- **DATA TO USE**:
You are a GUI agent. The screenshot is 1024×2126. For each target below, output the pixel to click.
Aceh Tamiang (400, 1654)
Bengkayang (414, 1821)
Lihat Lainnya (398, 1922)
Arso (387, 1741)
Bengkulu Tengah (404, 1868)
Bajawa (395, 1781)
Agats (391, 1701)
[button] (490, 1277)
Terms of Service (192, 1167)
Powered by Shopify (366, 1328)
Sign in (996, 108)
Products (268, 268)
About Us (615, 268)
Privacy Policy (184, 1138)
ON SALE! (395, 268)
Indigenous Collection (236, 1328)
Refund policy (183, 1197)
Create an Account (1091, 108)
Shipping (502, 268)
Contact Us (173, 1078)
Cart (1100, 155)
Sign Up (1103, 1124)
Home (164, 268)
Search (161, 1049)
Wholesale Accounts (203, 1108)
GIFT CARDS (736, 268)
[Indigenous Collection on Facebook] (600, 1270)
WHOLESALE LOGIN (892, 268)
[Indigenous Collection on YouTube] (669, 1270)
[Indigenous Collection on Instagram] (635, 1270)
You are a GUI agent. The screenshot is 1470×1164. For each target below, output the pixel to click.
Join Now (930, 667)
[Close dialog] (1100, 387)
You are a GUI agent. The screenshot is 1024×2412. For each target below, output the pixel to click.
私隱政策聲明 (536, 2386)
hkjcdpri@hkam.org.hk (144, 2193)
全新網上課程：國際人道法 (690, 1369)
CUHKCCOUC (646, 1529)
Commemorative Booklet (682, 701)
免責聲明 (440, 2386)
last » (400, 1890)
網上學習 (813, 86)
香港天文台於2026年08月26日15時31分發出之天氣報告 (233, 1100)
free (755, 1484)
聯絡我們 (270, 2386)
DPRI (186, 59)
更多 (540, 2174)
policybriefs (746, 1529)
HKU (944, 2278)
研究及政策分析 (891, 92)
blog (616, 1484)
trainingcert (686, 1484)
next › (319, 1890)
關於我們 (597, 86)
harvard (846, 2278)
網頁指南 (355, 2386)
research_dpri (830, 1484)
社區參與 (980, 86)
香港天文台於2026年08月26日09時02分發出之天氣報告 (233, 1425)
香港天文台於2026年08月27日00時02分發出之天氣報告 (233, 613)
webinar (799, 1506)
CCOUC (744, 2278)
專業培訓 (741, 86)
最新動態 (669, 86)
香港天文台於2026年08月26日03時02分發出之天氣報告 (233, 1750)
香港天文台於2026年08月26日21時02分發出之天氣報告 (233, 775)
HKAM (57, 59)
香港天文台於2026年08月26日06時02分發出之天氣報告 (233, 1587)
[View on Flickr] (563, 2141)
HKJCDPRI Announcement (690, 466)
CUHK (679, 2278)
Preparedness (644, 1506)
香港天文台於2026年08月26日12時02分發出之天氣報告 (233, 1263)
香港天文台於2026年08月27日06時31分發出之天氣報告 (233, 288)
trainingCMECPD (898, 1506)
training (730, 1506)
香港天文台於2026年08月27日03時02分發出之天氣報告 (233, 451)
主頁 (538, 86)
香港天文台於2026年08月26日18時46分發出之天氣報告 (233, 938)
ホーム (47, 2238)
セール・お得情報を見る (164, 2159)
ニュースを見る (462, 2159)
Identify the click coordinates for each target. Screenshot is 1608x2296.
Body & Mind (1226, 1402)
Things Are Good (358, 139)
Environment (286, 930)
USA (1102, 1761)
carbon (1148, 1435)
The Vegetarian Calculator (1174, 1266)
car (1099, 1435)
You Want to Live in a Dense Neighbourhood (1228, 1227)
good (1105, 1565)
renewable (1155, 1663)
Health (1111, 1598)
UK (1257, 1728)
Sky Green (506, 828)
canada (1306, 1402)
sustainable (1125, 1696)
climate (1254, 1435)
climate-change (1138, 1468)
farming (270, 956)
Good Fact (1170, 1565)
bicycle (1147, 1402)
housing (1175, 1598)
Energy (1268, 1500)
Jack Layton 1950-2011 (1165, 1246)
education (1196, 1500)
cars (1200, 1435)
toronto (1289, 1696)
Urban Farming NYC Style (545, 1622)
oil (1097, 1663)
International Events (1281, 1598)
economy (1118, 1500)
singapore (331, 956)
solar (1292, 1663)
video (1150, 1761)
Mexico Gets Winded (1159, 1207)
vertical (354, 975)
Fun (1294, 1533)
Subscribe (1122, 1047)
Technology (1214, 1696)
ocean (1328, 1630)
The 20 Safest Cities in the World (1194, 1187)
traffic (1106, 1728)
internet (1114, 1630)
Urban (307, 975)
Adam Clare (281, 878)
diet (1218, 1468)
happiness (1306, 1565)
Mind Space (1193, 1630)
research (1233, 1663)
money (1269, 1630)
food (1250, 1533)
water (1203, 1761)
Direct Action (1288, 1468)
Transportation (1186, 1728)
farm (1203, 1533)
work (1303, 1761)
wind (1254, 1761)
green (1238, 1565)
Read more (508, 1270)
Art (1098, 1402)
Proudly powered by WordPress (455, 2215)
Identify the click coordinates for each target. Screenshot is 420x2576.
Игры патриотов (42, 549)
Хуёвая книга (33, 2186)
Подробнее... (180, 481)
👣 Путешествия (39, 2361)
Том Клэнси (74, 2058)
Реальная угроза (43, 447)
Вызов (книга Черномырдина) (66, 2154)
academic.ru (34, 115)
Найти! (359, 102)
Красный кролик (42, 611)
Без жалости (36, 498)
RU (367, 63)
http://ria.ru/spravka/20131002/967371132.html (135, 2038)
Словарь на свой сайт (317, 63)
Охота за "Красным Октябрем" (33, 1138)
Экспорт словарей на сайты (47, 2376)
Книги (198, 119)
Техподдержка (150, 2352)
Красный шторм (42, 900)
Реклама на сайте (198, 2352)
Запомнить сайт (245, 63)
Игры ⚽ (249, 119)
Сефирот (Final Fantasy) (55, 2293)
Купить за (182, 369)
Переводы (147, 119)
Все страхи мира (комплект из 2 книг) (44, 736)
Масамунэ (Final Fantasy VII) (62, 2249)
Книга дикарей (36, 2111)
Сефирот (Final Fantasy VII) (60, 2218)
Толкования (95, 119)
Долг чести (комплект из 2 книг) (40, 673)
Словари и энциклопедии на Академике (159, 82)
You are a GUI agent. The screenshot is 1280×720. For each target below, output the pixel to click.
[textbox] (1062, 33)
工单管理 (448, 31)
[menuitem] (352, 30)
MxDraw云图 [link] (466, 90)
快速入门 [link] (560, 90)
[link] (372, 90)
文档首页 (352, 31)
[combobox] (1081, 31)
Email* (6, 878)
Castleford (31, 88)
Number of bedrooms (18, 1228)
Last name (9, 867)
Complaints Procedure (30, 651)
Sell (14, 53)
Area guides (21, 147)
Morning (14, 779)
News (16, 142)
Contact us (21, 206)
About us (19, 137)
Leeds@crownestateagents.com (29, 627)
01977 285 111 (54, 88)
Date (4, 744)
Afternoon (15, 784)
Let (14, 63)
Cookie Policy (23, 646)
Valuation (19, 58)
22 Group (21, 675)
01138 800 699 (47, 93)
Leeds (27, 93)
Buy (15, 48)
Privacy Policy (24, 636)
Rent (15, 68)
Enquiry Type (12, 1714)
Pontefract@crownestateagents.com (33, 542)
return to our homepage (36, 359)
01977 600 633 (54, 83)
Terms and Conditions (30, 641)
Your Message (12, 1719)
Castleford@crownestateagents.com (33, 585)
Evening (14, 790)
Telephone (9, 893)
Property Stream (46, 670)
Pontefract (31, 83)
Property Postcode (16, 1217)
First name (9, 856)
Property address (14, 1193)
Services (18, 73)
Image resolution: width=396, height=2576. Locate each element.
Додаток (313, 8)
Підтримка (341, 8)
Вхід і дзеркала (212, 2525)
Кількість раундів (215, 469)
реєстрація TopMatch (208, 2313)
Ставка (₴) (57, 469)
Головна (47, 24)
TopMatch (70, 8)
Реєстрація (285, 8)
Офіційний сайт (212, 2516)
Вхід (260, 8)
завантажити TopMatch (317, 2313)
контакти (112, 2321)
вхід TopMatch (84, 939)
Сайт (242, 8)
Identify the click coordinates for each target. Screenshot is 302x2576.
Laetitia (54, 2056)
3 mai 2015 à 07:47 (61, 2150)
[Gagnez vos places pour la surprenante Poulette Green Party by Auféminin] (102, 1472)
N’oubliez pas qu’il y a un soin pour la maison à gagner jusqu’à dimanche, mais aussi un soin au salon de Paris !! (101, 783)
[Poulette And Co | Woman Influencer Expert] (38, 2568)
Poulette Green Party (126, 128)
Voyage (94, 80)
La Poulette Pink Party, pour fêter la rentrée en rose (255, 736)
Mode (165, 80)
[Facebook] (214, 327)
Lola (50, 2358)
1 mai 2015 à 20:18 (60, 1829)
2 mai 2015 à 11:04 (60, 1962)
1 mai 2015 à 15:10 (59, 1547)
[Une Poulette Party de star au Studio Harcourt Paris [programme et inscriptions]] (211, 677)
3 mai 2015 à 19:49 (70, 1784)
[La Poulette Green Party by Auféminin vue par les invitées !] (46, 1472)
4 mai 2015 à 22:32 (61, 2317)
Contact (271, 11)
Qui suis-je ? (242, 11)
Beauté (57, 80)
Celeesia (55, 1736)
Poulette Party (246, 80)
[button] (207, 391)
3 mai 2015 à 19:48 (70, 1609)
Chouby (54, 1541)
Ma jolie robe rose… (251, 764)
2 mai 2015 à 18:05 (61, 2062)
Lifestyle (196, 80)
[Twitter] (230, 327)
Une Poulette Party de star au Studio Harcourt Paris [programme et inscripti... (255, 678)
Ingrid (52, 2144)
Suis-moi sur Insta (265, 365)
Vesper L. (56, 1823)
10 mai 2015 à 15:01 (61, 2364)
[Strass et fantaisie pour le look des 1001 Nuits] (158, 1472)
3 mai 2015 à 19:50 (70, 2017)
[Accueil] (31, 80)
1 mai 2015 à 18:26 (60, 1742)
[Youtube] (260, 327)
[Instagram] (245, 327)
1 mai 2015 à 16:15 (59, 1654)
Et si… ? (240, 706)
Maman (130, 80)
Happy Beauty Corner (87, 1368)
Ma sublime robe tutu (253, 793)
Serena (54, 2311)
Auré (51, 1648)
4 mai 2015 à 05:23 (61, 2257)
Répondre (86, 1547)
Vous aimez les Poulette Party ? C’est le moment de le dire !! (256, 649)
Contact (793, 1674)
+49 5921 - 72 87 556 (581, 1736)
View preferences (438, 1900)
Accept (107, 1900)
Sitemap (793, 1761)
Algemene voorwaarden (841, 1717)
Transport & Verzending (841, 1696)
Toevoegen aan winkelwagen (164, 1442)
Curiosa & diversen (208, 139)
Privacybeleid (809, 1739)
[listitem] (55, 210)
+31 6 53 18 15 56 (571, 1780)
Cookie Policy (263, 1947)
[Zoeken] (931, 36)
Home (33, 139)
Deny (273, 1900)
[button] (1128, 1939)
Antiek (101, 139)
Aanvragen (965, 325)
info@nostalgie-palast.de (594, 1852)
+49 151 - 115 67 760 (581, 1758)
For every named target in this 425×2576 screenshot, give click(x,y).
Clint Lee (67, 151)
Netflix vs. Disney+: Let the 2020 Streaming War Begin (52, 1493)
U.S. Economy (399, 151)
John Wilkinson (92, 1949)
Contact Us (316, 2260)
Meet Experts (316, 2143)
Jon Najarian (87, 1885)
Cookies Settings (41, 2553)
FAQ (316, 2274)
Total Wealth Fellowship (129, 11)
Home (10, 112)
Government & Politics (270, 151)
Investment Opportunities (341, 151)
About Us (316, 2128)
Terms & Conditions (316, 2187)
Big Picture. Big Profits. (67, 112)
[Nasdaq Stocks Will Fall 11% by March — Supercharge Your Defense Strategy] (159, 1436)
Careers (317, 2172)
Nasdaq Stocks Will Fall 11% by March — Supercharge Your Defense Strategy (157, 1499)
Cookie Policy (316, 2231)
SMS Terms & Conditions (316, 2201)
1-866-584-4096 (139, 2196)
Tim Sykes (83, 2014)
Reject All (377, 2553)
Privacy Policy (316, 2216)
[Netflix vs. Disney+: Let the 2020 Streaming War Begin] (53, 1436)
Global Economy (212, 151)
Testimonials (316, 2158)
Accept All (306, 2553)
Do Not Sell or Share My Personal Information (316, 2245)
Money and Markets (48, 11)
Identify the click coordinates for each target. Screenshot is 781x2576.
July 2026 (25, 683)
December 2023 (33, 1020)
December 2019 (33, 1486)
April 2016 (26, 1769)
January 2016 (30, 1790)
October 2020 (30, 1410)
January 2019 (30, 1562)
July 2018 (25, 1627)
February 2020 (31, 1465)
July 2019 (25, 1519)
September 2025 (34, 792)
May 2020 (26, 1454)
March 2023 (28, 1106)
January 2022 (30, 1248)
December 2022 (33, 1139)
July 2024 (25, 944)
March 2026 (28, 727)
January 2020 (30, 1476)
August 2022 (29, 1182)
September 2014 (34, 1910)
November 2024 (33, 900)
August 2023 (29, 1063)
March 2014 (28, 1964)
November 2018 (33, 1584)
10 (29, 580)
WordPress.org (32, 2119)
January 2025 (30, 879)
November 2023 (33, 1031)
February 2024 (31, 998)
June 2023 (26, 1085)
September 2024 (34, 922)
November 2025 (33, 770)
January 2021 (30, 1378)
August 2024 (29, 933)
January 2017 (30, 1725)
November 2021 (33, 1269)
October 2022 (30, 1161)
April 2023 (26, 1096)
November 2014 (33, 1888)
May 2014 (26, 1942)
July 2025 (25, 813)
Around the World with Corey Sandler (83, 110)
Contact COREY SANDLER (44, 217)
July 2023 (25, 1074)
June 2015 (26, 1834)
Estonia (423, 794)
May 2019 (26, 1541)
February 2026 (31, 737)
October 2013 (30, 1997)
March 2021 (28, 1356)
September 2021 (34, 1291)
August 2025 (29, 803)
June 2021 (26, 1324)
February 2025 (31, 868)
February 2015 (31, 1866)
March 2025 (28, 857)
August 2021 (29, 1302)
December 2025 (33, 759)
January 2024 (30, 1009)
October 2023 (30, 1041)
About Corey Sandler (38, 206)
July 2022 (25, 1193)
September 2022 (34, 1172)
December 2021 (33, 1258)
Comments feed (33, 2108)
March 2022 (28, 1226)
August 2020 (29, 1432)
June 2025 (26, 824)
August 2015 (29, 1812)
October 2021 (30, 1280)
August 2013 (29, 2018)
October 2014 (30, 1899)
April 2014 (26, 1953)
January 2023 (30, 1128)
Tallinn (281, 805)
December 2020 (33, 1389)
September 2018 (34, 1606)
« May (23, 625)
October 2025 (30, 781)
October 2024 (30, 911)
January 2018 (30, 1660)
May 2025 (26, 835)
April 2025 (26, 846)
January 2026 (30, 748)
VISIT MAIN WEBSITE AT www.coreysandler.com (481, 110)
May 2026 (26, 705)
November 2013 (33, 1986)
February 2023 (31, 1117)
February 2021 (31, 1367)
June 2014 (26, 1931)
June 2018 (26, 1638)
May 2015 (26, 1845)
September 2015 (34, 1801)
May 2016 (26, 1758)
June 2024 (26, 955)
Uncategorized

- **HOW TO COMPLETE THIS TASK**:
Give the count of lines in the listing where the word "pixel" occurs, with no further words.

- **SOLUTION FOR THIS EXERCISE**:
4